Classic Callback: RESIDENT EVIL REMAKE
Before the name Resident Evil was associated with half a dozen truly horrific Paul W.S. Anderson films and dramatic fistfights with rocks (no, I’ll never let this one go), the title represented a true classic, the ultimate paragon of survival horror. Zombies, monsters and general terror have never been handled better in gaming, before or since. While survival horror is all but dead these days, replaced by schlocky action horror titles, RESIDENT EVIL was a meticulously planned, and exquisitely executed, assault on the nerves. And before you roll your eyes and assume this is one of those “the originals are the best” rants, you should know that I’m not referring to the 1996 progenitor, RESIDENT EVIL, but rather the 2002 Gamecube remake, RESIDENT EVIL.

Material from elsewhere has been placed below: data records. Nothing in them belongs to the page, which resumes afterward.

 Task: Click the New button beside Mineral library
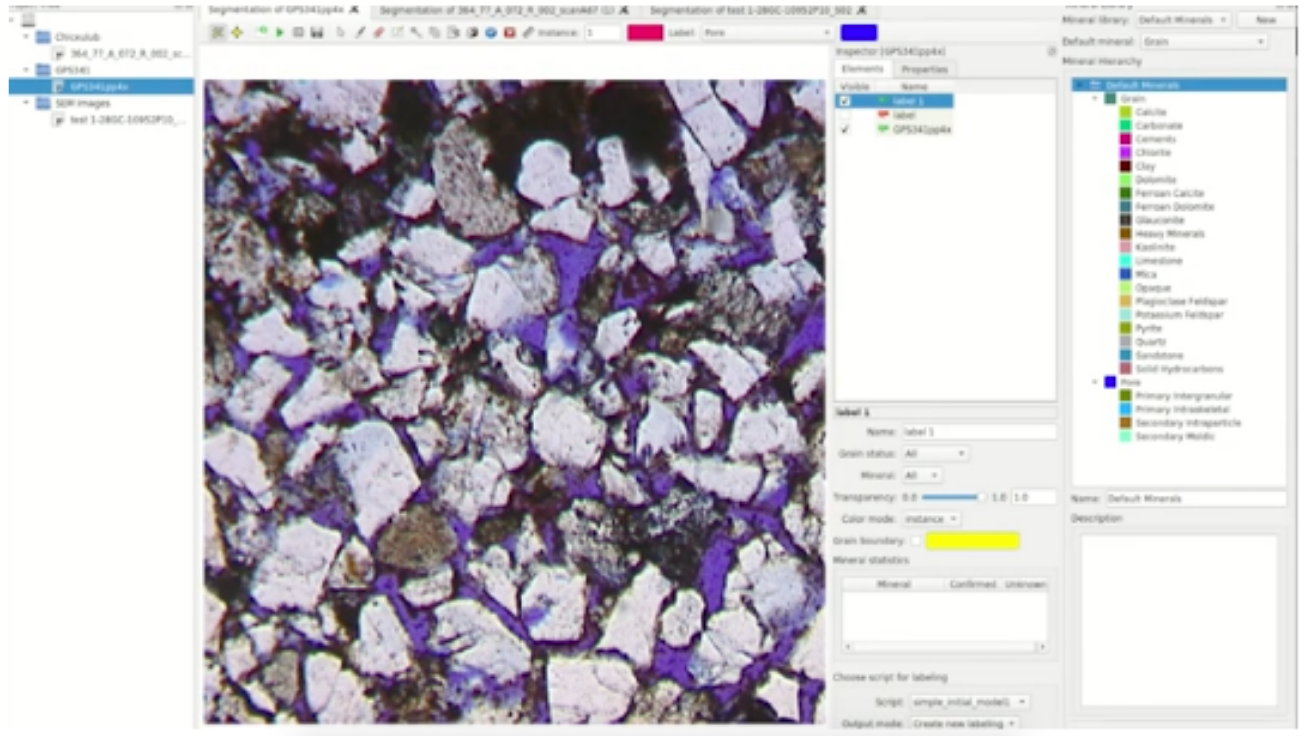click(x=1264, y=20)
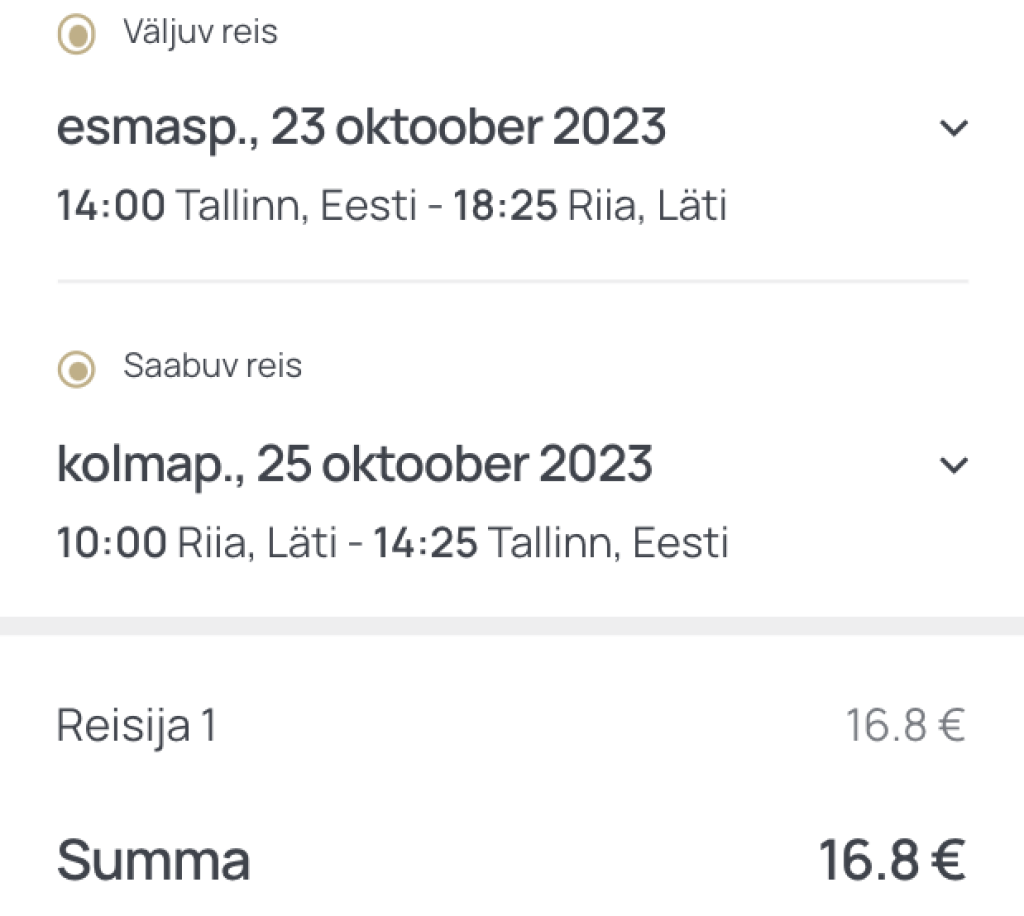Click the 14:00 outbound departure time
Image resolution: width=1024 pixels, height=916 pixels.
pyautogui.click(x=111, y=206)
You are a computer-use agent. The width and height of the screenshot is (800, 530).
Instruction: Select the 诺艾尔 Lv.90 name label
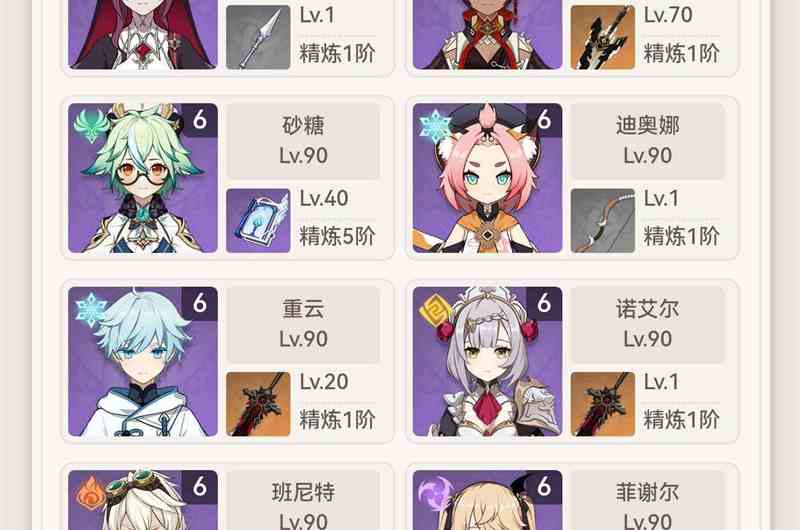coord(647,325)
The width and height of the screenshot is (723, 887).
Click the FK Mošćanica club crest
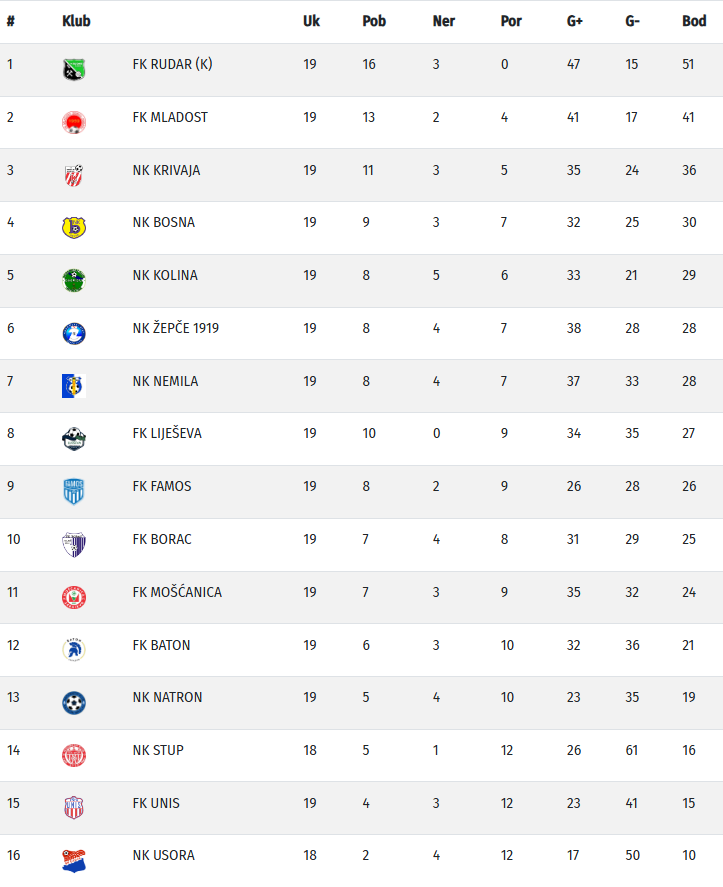coord(74,598)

Oh, why didn’t you just say so?
To be fair, the original ‘96 release enjoyed a good deal of acclaim, and it marked the establishment of Capcom’s most successful franchise, but it lacked… polish, to say the least. Localization for Japanese games back then was a joke, leaving us with an embarrassing intro movie which was cast with what must have been the first white folk the devs could find, along with what might just be the greatest/laziest dub in the history of recording.
And don’t even get me started on the soundtrack
As the industry became established in the new millennium and production standards were raised, it was only fair that the staple of horror gaming was given another shot. Enter RESIDENT EVIL (2002), often dubbed “REmake” by fans. REMAKE’s presentation was an improvement over the original in every department. The haunting new score and atmosphere vibed Stoker more than Romero, and the gorgeous, pre-rendered backgrounds ensured that the game looked generations ahead of its time. It retained the clunky movement controls and fixed camera angles of the first game, removing degrees of player agency and taking most outside of their comfort zone. And yes, while the new voice cast’s performance wasn’t anything to write home about, it was no longer the most terrifying aspect of the game.
Can we just appreciate that they were still making Game Boy Colors when this came out?
But I can’t just call a game the best of its genre for merely looking good. REMAKE, like most of director Shinji Mikami’s titles, places replayability over longevity. The average initial playthrough of REMAKE should clock in at around ten hours, with subsequent runs able to be completed in around half that time. This is only assuming that you’re playing the same character each time, however.
At the game’s onset, players are given the option of playing as either Chris Redfield or Jill Valentine, and there’s more at stake here than picking whose ass you’ll be staring at. Jill has a more powerful arsenal, a larger inventory and can bypass certain areas with her lockpick. Chris, on the other hand, is tougher, faster and a better shot, but will have none of the shortcuts available to Jill. Each character has a unique NPC partner and subplot, meaning that the two heroes can be considered as separate campaigns, and given the multiple endings and secret unlockables, you haven’t even seen everything until at least six playthroughs.
Quasimodo could only take so much abuse
The most important character of all, however, is the residence itself. The zombie infested Spencer Mansion is the most cleverly designed stage in gaming history. The byzantine layout of the estate is gradually revealed over many back-and-forth trips for keys, hidden switches and passwords. REMAKE takes one of the most tired tropes of bad level design, backtracking, and subverts it, turning each repeat foray into a nail biting experience of its own. Some doors in the decrepit mansion will become jammed after a set number of uses, while others can be broken down by monsters, turning former safe havens into deathtraps. Players will quickly realize that each trek must be carefully planned to maximize reward and minimize risk as the house literally comes down around them.
This is all I can see when I close my eyes
Further complicating these journeys is the nature of the foe. Zombies take a lot of bullets to down. More, in fact, than are available in the game. And unless their heads are busted open or they’re set alight with the extremely rare kerosene canteens, they’ll respawn as even more powerful runner forms. Because of this, it’s often better, and more affordable, to run than to fight, a challenge given the cramped interiors. Ammo and health become coveted commodities, determining playstyles through necessity, not preference. The extremely limited resources cause the player to calculate their actions to the degree that it begins to feel like a strategy game. Even saving progress is enabled only through consumable ink ribbons, which take up an inventory slot! When a game requires you to ponder whether it’s worth saving, you know you’ve got a real survival horror.
“Check out my new mixtape?”
REMAKE didn’t enjoy much financial success due to being an exclusive to a brand new, family-friendly console, but that doesn’t make it any less of a masterpiece. The brilliant pacing and framing, meager resources and spine chilling aura of the mansion made it an unrivaled example of interactive horror. A port of REMAKE was later released on the Wii and an HD remaster was made available for download on most platforms last year, making it one of the most easily found games out there. Whatever it is you play on, you have no excuse not to check this classic out.
RESIDENT EVIL is available on Gamecube, Wii, Xbox 360, Xbox One, PlayStation 3, PlayStation 4, and PC.